Buyers typically require:

  • Sterile compounding documentation (USP <797> compliance).
  • Controlled process validation for KCl addition into D5W.
  • Container compatibility validation for plastic bag types used.
  • Lot traceability for both D5W base and KCl source.

What packaging suppliers (plastic IV bag manufacturers) are used for dextrose 5% + KCl IV solutions?

Key point: bag makers are not always the drug MAH

Plastic container suppliers (the bag and closure system) are often separate from the MAH that manufactures/fills the solution.

Procurement impact:

  • Drug label and NDC are tied to the MAH.
  • Bag material and closure configuration can vary across MAHs and change across time.

If the procurement requirement is strictly “plastic container,” the bag system must be reviewed at the NDC/label level.


Where can buyers source KCl 20 mEq in D5W from distributors and GPOs?

High-probability route for procurement

For U.S. hospital buyers, the dominant route is:

  • GPO catalog listing for the NDC (GPO supplier).
  • Wholesaler fulfillment (McKesson, Cardinal, AmerisourceBergen, or equivalent regional players depending on contract).
  • Direct MAH distribution where contracts support it.

This is the practical way to ensure the exact strength and container presentation.


How do you qualify suppliers to reduce recall, compatibility, and shortage risk?

Supplier qualification checklist for this product category

At minimum, hospital procurement typically verifies:

  • NDC matches label (strength and total volume).
  • Container integrity testing in shipping and receiving SOP.
  • Stability data for KCl in D5W under storage conditions.
  • Recall history and lot traceability capability.
  • Supply continuity: lead time and allocation policies during shortages.

Key takeaways

  • KCl 20 mEq in Dextrose 5% IV plastic is sourced primarily as a finished labeled product by an MAH tied to an NDC, then distributed via hospital wholesalers and GPO contract channels.
  • “Supplier” should mean the NDC/label MAH and their contract distributor, not merely a plastic bag manufacturer or generic compounding provider.
  • For reliable procurement, lock on NDC + container size + plastic bag type and qualify suppliers on traceability, stability/compatibility, and supply continuity.

FAQs

1) What is the correct way to request “KCl 20 mEq in D5W 5%” from a distributor?

Request by NDC and total bag volume (not by a partial description) and confirm “plastic container” on the order form.

2) Are there different container sizes for the same potassium chloride in dextrose 5% presentation?

Yes.
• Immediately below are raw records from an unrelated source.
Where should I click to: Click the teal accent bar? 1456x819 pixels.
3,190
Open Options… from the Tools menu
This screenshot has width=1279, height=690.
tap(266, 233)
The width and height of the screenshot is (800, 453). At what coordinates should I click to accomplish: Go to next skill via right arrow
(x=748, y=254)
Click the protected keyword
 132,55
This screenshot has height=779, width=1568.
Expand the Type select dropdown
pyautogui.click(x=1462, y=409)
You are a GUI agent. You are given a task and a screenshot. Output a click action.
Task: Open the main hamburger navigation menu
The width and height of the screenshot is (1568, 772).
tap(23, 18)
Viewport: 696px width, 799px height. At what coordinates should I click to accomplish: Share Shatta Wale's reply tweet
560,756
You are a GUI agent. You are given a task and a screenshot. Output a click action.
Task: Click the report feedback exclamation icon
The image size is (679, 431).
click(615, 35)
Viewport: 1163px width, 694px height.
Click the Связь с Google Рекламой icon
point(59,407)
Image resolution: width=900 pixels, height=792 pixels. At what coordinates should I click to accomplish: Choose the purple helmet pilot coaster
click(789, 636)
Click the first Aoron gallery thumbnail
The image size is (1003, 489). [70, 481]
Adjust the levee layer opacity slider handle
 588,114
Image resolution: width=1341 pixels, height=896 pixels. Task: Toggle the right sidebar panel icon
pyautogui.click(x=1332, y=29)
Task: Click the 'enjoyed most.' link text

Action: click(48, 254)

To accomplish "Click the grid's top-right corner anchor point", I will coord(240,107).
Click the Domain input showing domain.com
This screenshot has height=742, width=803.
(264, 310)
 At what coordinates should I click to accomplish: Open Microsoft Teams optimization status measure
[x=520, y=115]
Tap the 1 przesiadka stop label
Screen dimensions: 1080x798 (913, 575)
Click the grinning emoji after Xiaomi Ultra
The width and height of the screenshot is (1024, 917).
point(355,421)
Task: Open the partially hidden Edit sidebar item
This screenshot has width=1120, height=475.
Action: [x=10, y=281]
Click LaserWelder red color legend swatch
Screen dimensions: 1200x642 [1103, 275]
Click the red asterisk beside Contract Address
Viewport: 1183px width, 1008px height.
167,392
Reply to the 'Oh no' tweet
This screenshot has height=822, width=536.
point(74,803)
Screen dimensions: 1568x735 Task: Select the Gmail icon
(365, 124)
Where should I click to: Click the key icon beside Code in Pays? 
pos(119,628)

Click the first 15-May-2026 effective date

The “20 mEq” label can map to different bag volumes depending on formulation, so the package size must match.

3) Can pharmacies compound this instead of buying premix?

Yes, through sterile compounding/admixture programs, but readiness depends on facility capability and whether pre-mix availability is sufficient.

4) What should clinicians verify before administration?

Verify the label strength (mEq), dextrose concentration (D5W), and bag volume, then confirm patient-specific potassium dosing.

5) What drives shortages for this IV category?

Typically manufacturing capacity constraints for IV bags/sterile solutions, KCl raw material supply, and distributor allocation of the specific NDC presentation.


References

  1. FDA. Orange Book (NDC-linked product information). U.S. Food and Drug Administration.
  2. USP. Pharmaceutical Compounding-Sterile Preparations <797>. United States Pharmacopeia.
  3. FDA. Drug Shortages. U.S. Food and Drug Administration.